# Verilen Görev 1
Mahkeme kararında “Davacı vekili, dava dilekçesinde özetle” sözleriyle başlayan paragrafı, ana bilgilerini koruyarak kısa maddeler hâlinde yeniden yazar mısınız?
# Verilen Görev 2
Mahkeme kararını kaldığı yerden sürdürür müsünüz?

# Verilen Metin
Emsal Mahkeme Kararı Ankara 10. Asliye Ticaret Mahkemesi 2022/669 E. 2023/349 K. 04.05.2023 T.

Görüntülediğiniz mahkeme kararı henüz kesinleşmemiştir. Yararlı olması amacıyla eklenmiştir.

T.C. ANKARA 10. ASLİYE TİCARET MAHKEMESİ
TÜRK MİLLETİ ADINA

T.C.
ANKARA
10. ASLİYE TİCARET MAHKEMESİ
GEREKÇELİ KARAR

ESAS NO : 2022/669
KARAR NO : 2023/349

HAKİM : … …
KATİP :…

DAVACILAR : ….
DAVALI : 2- … … ….

DAVA : Ticari Şirket (Ortaklıktan Çıkma Veya Çıkarılmaya İlişkin)
DAVA TARİHİ : 14/10/2022
KARAR TARİHİ : 04/05/2023
KARAR YAZIM TARİHİ : 12/05/2023

Mahkememize açılan Ticari Şirket (Ortaklıktan Çıkma Veya Çıkarılmaya İlişkin) davasının yapılan açık yargılaması sonunda;
DAVA:
Davacı vekili, dava dilekçesinde özetle, müvekkillerinin tarafından …’ndeki paylarının 07.12.2017 tarihinde …’a devredildiğini, yalnızca müvekkilleri de değil, diğer ortak Mahmut CESUR’un da payını …’a devrettiğini, yapılan işlem sonucunda …’ın 100 adet paya karşılık tek ortak olarak ticaret sicile tescil edildiğini, yapılan bu tescil işleminin gerçeği yansıtmadığını, yaşanan uyuşmazlığın izah edilmesinde “tüzel kişilik perdesinin kaldırılması” tanımlaması üzerinde öncelikle durulması gerektiğini, tüzel kişilik perdesinin kaldırılması ilkesinin somut olaya uygulanabileceği gibi üzerinde durulması gereken bir diğer hususun ise “gerçek faydalanıcının tespiti” kavramı olduğunu, somut olay üzerinden değerlendirme yapıldığında müvekkillerin şirket paylarını devirden sonra da şirkette aktif oldukları hak ve sorumluluk sahibi olduklarının açıkça görüldüğünü, bununla ilgili dava dilekçesi ekinde davalının müvekkili şirkete verdiği beyanların ve diğer delillerin yer aldığını, nispî muvazaada tarafların gerçekte yapmak istedikleri fakat üçüncü kişilerden gizledikleri sözleşme olduğunu, inançlı işlemler kavramına göre davada inançlı işlemin taraflarının, inanan ve inanılan oluşturduğunu, müvekkillerin davalıya güvenmiş ve inanmış bu güven ve inançla şirket ortağı oldukları halde hisselerini devrettiğini, müvekkiller tarafından karşı yana inanarak ve güvenerek verilen hak ve sorumluluğun hakkın kötüye kullanılması noktasıyla sonuçlandığını, bu nedenlerle …’nde pay devri esnasında yapılan muvazaalı işlemin ve dava dilekçesinde izah edilen diğer hususların tespiti ile müvekkillerin ortaklığın aktif olarak devam ettiğinin tespit ve tescili, yargılama giderleri ve vekalet ücretinin karşı yana yükletilmesine karar verilmesini talep ve dava etmiştir.

# Kayıt Alıntıları
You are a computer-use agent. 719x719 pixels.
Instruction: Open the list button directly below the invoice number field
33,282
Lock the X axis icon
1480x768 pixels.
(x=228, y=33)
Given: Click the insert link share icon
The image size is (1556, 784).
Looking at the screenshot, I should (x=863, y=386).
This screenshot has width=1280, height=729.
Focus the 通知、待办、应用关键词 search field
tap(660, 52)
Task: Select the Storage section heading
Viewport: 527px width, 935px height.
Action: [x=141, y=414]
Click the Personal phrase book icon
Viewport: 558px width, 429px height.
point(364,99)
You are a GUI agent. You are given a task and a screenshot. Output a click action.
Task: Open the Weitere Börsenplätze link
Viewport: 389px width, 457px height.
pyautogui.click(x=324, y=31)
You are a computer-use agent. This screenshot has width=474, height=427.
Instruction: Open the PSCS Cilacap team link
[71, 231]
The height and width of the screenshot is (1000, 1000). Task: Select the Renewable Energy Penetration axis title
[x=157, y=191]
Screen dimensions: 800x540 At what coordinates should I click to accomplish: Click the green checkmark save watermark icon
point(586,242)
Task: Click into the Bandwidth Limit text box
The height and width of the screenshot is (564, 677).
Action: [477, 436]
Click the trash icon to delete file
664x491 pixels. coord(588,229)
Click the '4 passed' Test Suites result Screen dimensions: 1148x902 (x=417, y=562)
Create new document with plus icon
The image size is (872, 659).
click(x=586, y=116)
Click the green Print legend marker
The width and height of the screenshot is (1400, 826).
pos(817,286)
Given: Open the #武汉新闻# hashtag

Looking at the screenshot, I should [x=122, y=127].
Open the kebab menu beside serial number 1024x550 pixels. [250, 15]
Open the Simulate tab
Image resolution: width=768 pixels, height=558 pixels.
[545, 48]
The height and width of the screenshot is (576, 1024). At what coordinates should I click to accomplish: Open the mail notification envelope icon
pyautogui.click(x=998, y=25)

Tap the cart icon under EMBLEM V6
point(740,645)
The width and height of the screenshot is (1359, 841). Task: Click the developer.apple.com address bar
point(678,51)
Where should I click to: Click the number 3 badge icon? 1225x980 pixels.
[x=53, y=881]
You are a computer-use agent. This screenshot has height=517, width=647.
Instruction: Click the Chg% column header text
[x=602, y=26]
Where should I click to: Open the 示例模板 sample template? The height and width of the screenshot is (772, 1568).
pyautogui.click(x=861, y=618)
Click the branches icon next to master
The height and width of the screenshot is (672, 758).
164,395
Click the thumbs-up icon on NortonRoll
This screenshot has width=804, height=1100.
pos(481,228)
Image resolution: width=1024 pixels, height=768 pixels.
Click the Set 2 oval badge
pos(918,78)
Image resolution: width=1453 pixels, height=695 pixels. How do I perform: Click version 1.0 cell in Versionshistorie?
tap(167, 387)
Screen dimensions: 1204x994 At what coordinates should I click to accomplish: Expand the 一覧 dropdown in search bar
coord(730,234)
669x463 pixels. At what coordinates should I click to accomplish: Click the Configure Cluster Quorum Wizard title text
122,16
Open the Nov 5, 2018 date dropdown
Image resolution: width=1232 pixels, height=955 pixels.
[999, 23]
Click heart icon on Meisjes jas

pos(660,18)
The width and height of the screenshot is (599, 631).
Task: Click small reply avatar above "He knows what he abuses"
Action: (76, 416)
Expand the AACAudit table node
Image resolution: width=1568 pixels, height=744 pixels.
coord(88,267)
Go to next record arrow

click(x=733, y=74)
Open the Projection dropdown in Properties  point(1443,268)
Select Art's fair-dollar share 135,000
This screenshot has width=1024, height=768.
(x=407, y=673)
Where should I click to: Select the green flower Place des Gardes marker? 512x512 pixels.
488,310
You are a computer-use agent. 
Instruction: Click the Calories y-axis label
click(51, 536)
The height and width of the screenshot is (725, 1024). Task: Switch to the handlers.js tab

# Cevap 1
- Davacıların şirketteki payları 07.12.2017 tarihinde …'a devredilmiştir. Diğer ortak Mahmut CESUR da payını …'a devretmiştir.
- Bu işlem sonucunda … 100 adet paya karşılık tek ortak olarak ticaret siciline tescil edilmiştir. Davacı vekiline göre bu tescil gerçeği yansıtmamaktadır.
- Uyuşmazlığın açıklanmasında “tüzel kişilik perdesinin kaldırılması” ilkesi ile “gerçek faydalanıcının tespiti” kavramı öne çıkarılmaktadır.
- Davacıların devirden sonra da şirkette aktif, hak ve sorumluluk sahibi oldukları ileri sürülmektedir. Buna ilişkin davalının beyanları ve diğer deliller dilekçe ekinde yer almaktadır.
- Nispi muvazaa ve inançlı işlem kavramlarına dayanılmaktadır. Davacıların davalıya güvenerek paylarını devrettikleri, bu güvenin ise hakkın kötüye kullanılmasıyla sonuçlandığı belirtilmektedir.
- Talepler şunlardır: pay devrindeki muvazaalı işlemin tespiti, davacıların ortaklığının aktif olarak devam ettiğinin tespit ve tescili, yargılama giderleri ile vekalet ücretinin karşı tarafa yükletilmesi.

# Cevap 2
CEVAP :
Davalılar vekili, cevap dilekçesinde özetle, dava şartı arabuluculuk başvurusunun yapılmamış olması hasebiyle işbu davanın esasa girilmeden usulden reddi gerektiğini, maddi hukuk kaynaklı sıfat (husumet) yokluğundan davanın reddine karar verilmesi gerektiğini, davacının taleplerine istinaden zamanaşımı ve hak düşürücü süre itirazı olduğunu, limited şirket pay devir sözleşmesi yazılı bir biçimde noter huzurunda akdedildiğini, taraflar arasında bir muvazaalı bir işlem ya da inanç sözleşmesi bulunmadığını, davacının var olduğu varsayımıyla hak arama çabasının ise kötü niyetli olduğunu, dosyaya davacı tarafça ibraz edilen whatsapp yazışmalarının delil niteliği bulunmadığını, bu nedenlerle haksız ve mesnetsiz olarak açılan davanın öncelikle dava şartı arabuluculuk başvurusu yapılmaması sebebiyle husumet yokluğundan ve zamanaşımı ve hak düşürücü süre itirazları doğrultusunda, açılan davanın usulden reddine, mahkeme aksi kanaatte ise haksız davanın esastan reddine karar verilmesini talep etmiştir.
DELİL DEĞERLENDİRME VE HUKUKİ GEREKÇE:
Dava muvazalı olarak yapıldığı iddia edilen hisse devir sözleşmesi nedeniyle ortaklığın devam ettiğinin tespiti taleplidir. Davacıların davalı şirkette bulunan hisselerini davalı gerçek kişiye devrettiği hususunda uyuşmazlık yoktur. Dava konusu uyuşmazlık; davacıların daha evvel ortağı olup hisselerini devrettikleri davalı gerçek kişide bulunması hususunda aralarında anlaşma bulunup bulunmadığı, muvazalı olarak devir yapılıp yapılmadığı , davacıların hala hissedar olduklarının tespiti taleplerinin yerinde olup olmadığı hususlarında toplanmıştır.
Dosyanın incelenmesinde davacıların davalı …’ndeki paylarını 06.12.2017 tarihli noterlikçe düzenlenmiş hisse devir sözleşmeleri ile devrettikleri , devir işlemlerinin ortaklar pay defterine de işlendiği, Ticaret Sicil Gazetesinde ilan edildiği anlaşılmaktadır.
6102 sayılı TTK 595 md gereğince hisse pay devrinin yazılı şekilde imzası noterlikçe onaylı sözleşme ile yapılması geçerlilik koşulu olup hisselerini devreden davacının devir işleminin muvazaalı olduğunu yine yazılı delil ile ispat etmelidir.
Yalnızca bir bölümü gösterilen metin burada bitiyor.